Kaliningrad or Karaliaučius: A land fought over for centuries

Kaliningrad
Kaliningrad RIA/Scanpix

The Soviet army would take its reservists from Pabradė to these wastelands, which had not seen a plow since the war. The firing ranges were pitted with bomb craters and collapsed trenches, and the overgrown villages seemed like the Russian countryside during serfdom.

It was a slushy March and we were sleeping in tents on wet sticks, drying our shoes next to a “buržuika” wood stove. In the morning, we had to deepen the frozen earth in the trenches. Once, during the summer thaw, we watched with horror as a Russian tank with a Lithuanian driver – I think his last name was Putna – sank under the ice in a deep, muddy puddle. Nobody could help him…

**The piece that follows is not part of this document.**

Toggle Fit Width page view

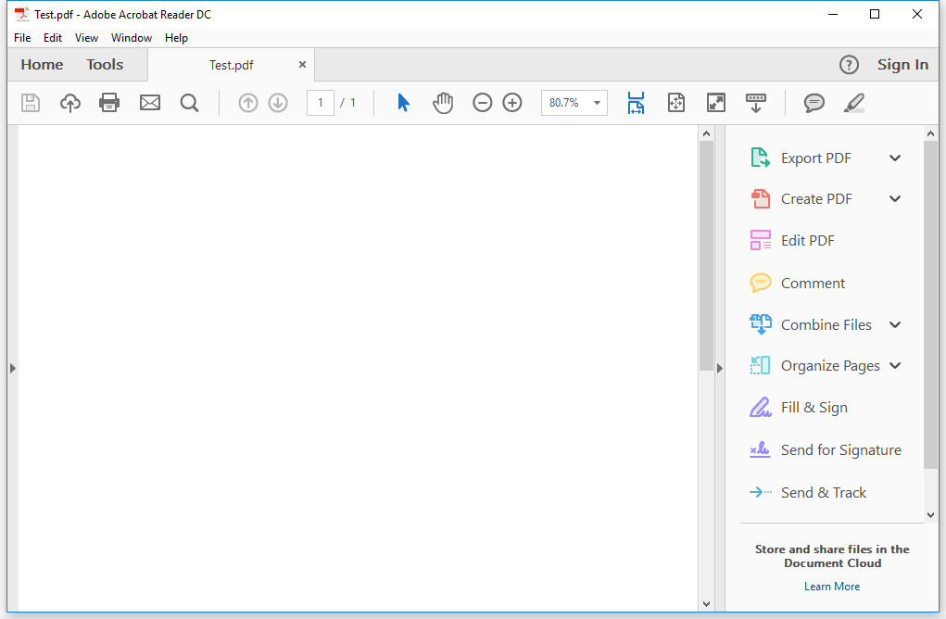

This strengthened the dark impression I got of this impoverished Baltic land, which the Balts, Germans and Slavs fought over for bloody centuries. That impression has remained to this day, though the Kaliningrad zone was declared a free economic zone in 1991. In 1995, when the free economic zone was closed, Vladimir Putin decreed that it would be a special economic zone that would come into effect in 2006, after a 10-year delay.

This region of more than 15,000 square kilometers with 938,000 residents had to attract special attention from investors, but it remained a strategic, exceptionally militarised Russian forward outpost against the West.

The well-being of the region’s people also was not helped by the fact that, for a long 30 years, the Pregolsko village near Kaliningrad was the home of Putin’s in-laws. Until November of 2001, Jekaterina Škrebniova, the mother of Liudmila Putin, lived here.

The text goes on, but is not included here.